Towards the speed limit of high fidelity 2-qubit gates

TL;DR

This paper introduces a novel method to perform high-fidelity 2-qubit gates without time-dependent control fields, aiming to maximize speed and minimize errors, demonstrated experimentally in a nitrogen-vacancy center in diamond.

Contribution

The paper presents a new approach to eliminate control fields for specific quantum gates, enhancing speed and fidelity in quantum operations.

Findings

Successful experimental demonstration in NV center.

Potential for faster, error-resistant quantum gates.

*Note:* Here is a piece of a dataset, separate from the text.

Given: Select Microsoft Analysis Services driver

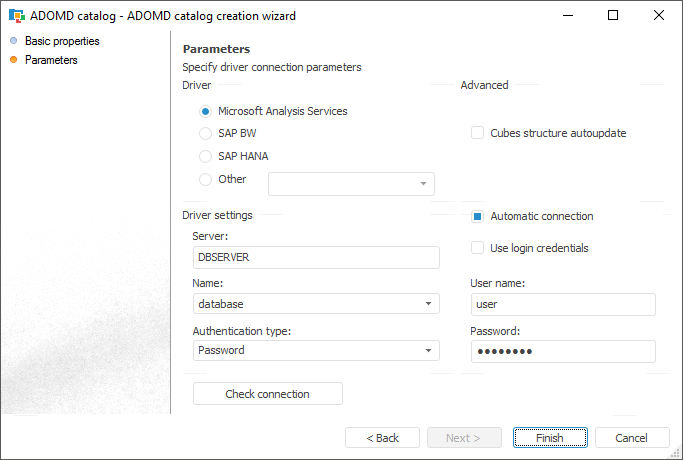Looking at the screenshot, I should [x=206, y=112].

Elimination of control fields reduces implementation complexity.

Abstract

Most implementations of quantum gate operations rely on external control fields to drive the evolution of the quantum system. Generating these control fields requires significant efforts to design the suitable control Hamiltonians. Furthermore, any error in the control fields reduces the fidelity of the implemented control operation with respect to the ideal target operation. Achieving sufficiently fast gate operations at low error rates remains therefore a huge challenge. In this work, we present a novel approach to overcome this challenge by eliminating, for specific gate operations, the time-dependent control fields entirely. This approach appears useful for maximising the speed of the gate operation while simultaneously eliminating relevant sources of errors. We present an experimental demonstration of the concept in a single nitrogen-vacancy (NV) center in diamond at room temperature.